Let $M_n$ denote the vector space of all $n\times n$ real valued matrices and for any matrix $A\in M_n$ let $A^t$ denote its transpose. Define the linear map $T:M_n\rightarrow M_n$ as
$$T(A)=A+A^t.$$
What is the minimal polynomial of $T$? What are the eigenvalues and the corresponding eigenspaces of $T$? What is the characteristic polynomial of $T$?
I learned about minimal polynomials of operators from $\textit{Linear Algebra Done Right}$ by Axler. In his description he explains how in order to find the minimal polynomial you must find the smallest positive integer $m$ such that $T^m$ is a linear combination of $I, T, T^2, \ldots, T^{m-1}$. That is, the smallest integer $m$ such that
$$T^m = a_0I+a_1T+a_2T^2+ \cdots +a_{m-1}T^{m-1}.$$
As for the eigenvalues…since we are working with real-valued matrices, then $A$ and $A^t$ have the same eigenvalues, so if $\lambda \in \mathbb{R}$ is an eigenvalue of $A$ (and hence of $A^t$) wouldn't $2\lambda$ be an eigenvalue of $A+A^t$? I apologize if I am saying utter nonsense…
Best Answer
For the minimal polynomial we note that $$T^2(A)=T(T(A))=T(A+A^t)=(A+A^t)+(A+A^t)^t=2(A+A^t)=2T(A)\ ;$$ thus $T^2-2T=\bf0$ and the minimal polynomial is $z^2-2z$ (it's easy to check that no polynomial of smaller degree works).

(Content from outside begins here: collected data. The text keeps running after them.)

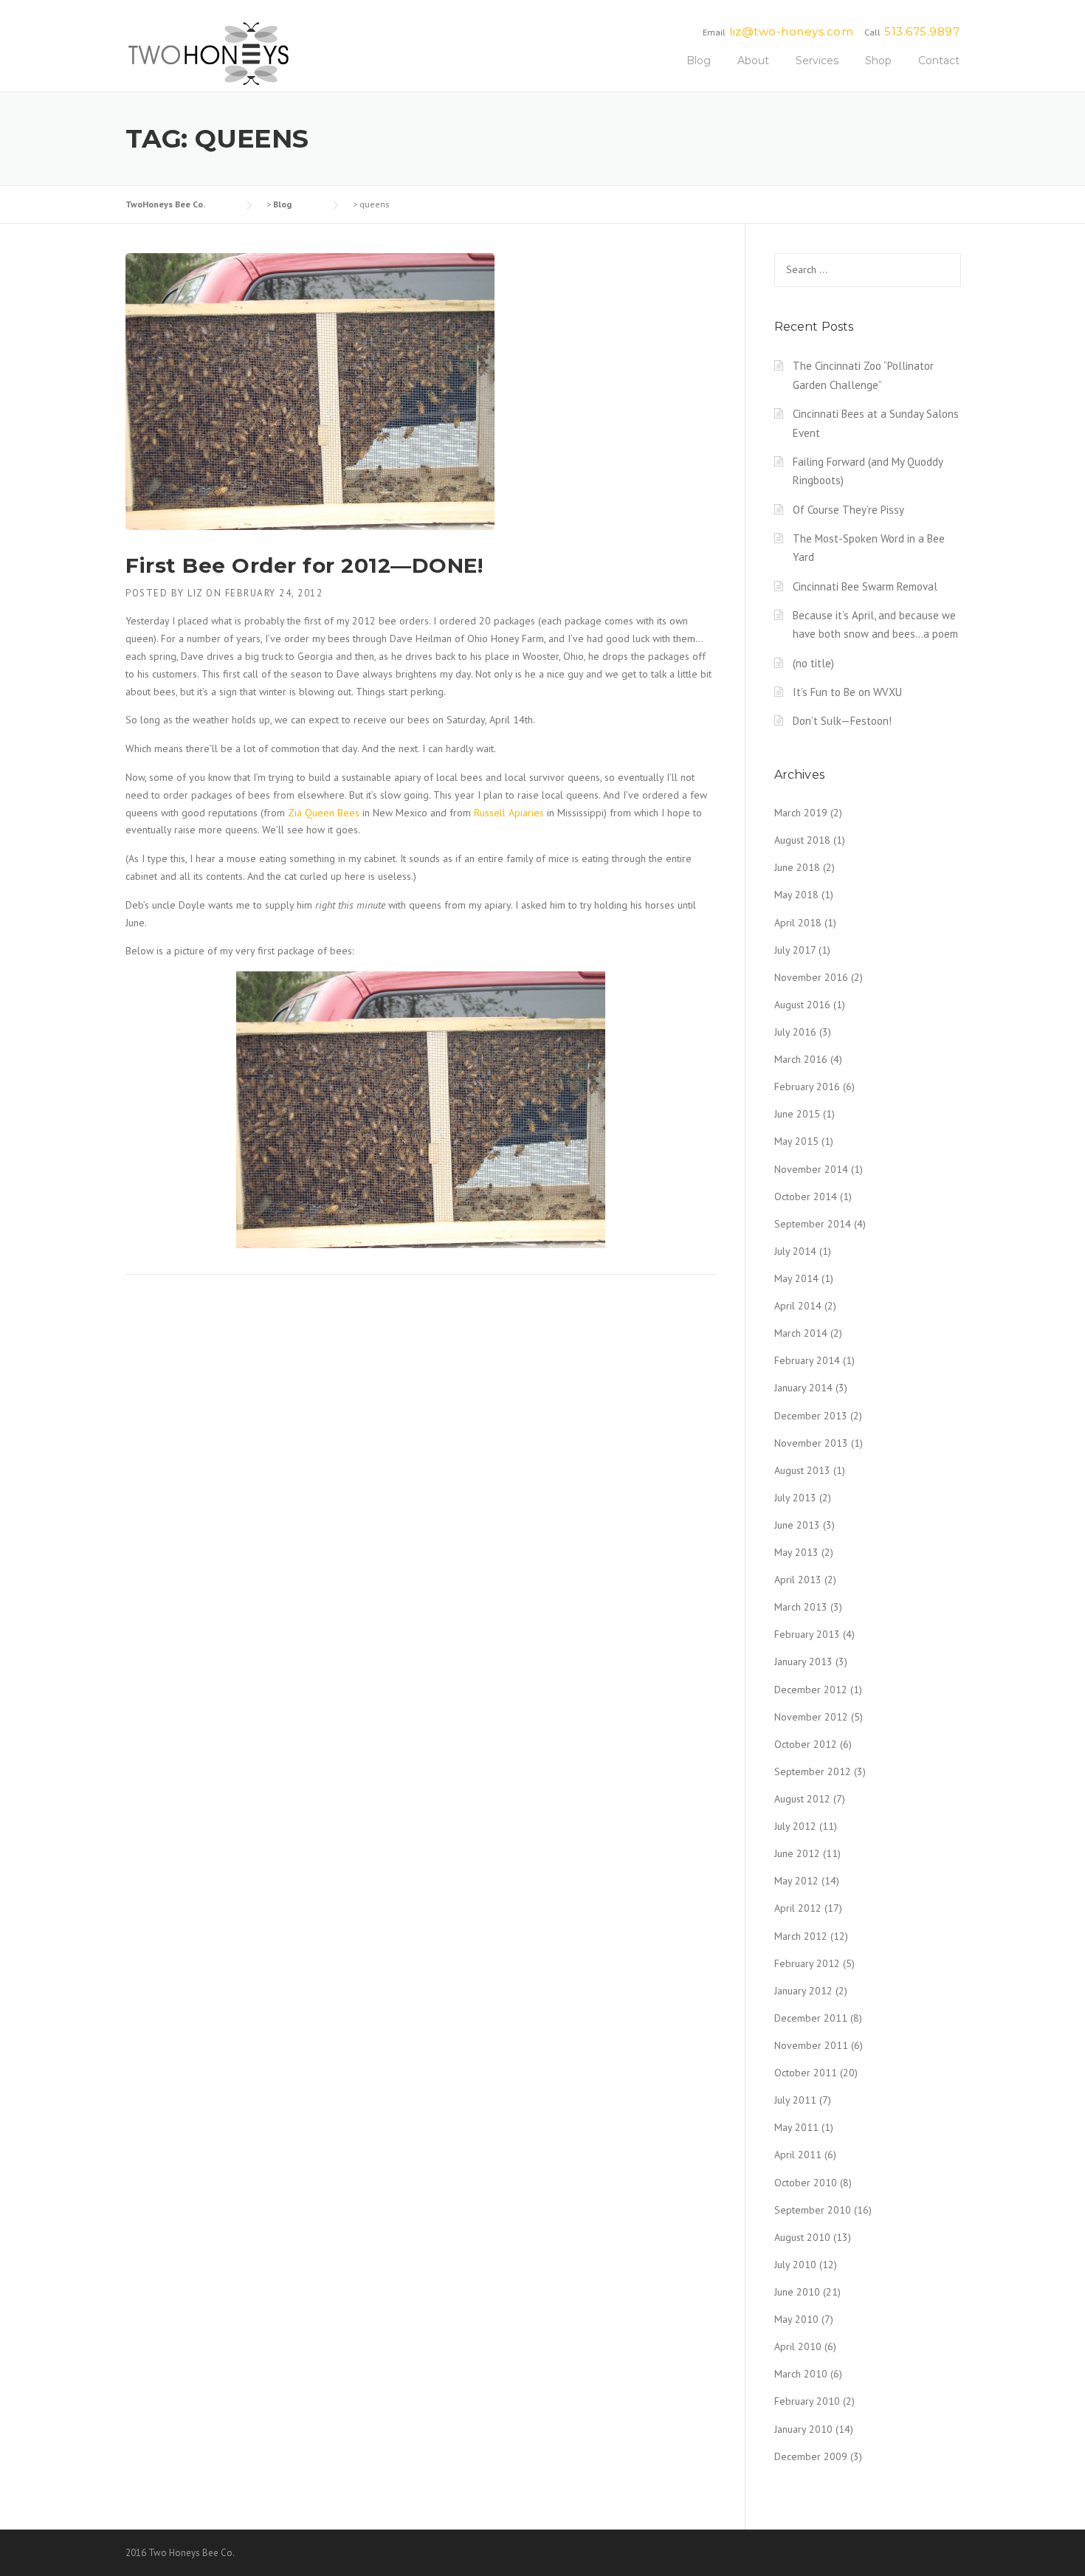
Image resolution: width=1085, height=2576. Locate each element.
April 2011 (798, 2154)
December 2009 (810, 2456)
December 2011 (810, 2018)
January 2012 (803, 1990)
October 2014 (805, 1196)
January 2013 (803, 1661)
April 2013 (798, 1579)
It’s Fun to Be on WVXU (847, 692)
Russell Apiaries (509, 812)
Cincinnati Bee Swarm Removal (865, 586)
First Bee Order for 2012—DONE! (304, 565)
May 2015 (796, 1141)
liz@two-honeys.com (791, 31)
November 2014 (811, 1169)
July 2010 (795, 2264)
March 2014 (800, 1333)
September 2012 (812, 1771)
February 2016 (807, 1086)
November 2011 (811, 2045)
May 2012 (796, 1880)
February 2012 (807, 1963)
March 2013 (800, 1607)
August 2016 (802, 1004)
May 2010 (796, 2319)
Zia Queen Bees (323, 812)
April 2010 (798, 2346)
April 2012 (798, 1908)
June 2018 (797, 867)
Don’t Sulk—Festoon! (842, 721)
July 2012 (795, 1826)
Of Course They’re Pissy (848, 510)
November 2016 (811, 977)
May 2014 (796, 1278)
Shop (878, 60)
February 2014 (807, 1360)
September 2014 (812, 1223)
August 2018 (802, 840)
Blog (698, 60)
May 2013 (796, 1552)
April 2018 (798, 922)
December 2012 (810, 1689)
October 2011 (805, 2072)
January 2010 (803, 2429)
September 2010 (812, 2210)
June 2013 (797, 1525)
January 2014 (803, 1387)
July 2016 (795, 1032)
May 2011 (796, 2127)
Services (817, 60)
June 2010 (797, 2291)
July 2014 (795, 1251)
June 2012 (797, 1853)
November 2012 (811, 1716)
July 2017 (795, 950)
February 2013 (807, 1634)
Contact (939, 60)
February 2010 (807, 2401)
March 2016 (800, 1059)
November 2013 (811, 1443)
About (753, 60)
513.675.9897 (922, 31)
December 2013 (810, 1415)
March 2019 (800, 812)
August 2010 (802, 2237)
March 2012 (800, 1936)
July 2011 (795, 2100)
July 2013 (795, 1497)
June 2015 (797, 1113)
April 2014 (798, 1305)
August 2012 (802, 1798)
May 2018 (796, 894)
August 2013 (802, 1470)
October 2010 (805, 2182)
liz (195, 593)
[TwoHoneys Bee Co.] (208, 53)
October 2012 (805, 1744)
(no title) (813, 663)
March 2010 (800, 2373)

For eigenvalues: we need $$A+A^t=\lambda A\ .$$ Taking the transpose, $A^t+A=\lambda A^t$ and so $$\lambda A=\lambda A^t\ .$$ Hence $$\lambda=0\ ,\quad A^t=-A$$ or $$A^t=A\ ,\quad \lambda=2\ .$$ The eigenvalues and eigenspaces are $$\lambda=0\ ,\ \{\hbox{skew-symmetric matrices}\}\quad\hbox{and}\quad \lambda=2\ ,\ \{\hbox{symmetric matrices}\}\ .$$ The geometric multiplicities are $$\frac{n(n-1)}2\ ,\quad \frac{n(n+1)}2$$ respectively, and since they add up to $n^2$, the dimension of $M_n$, they must also be the algebraic multiplicities. So the characteristic polynomial is $$z^{n(n-1)/2}(z-2)^{n(n+1)/2}\ .$$
Your last paragraph is wrong but I think Gerry has explained it clearly in his comment so I won't say anything more.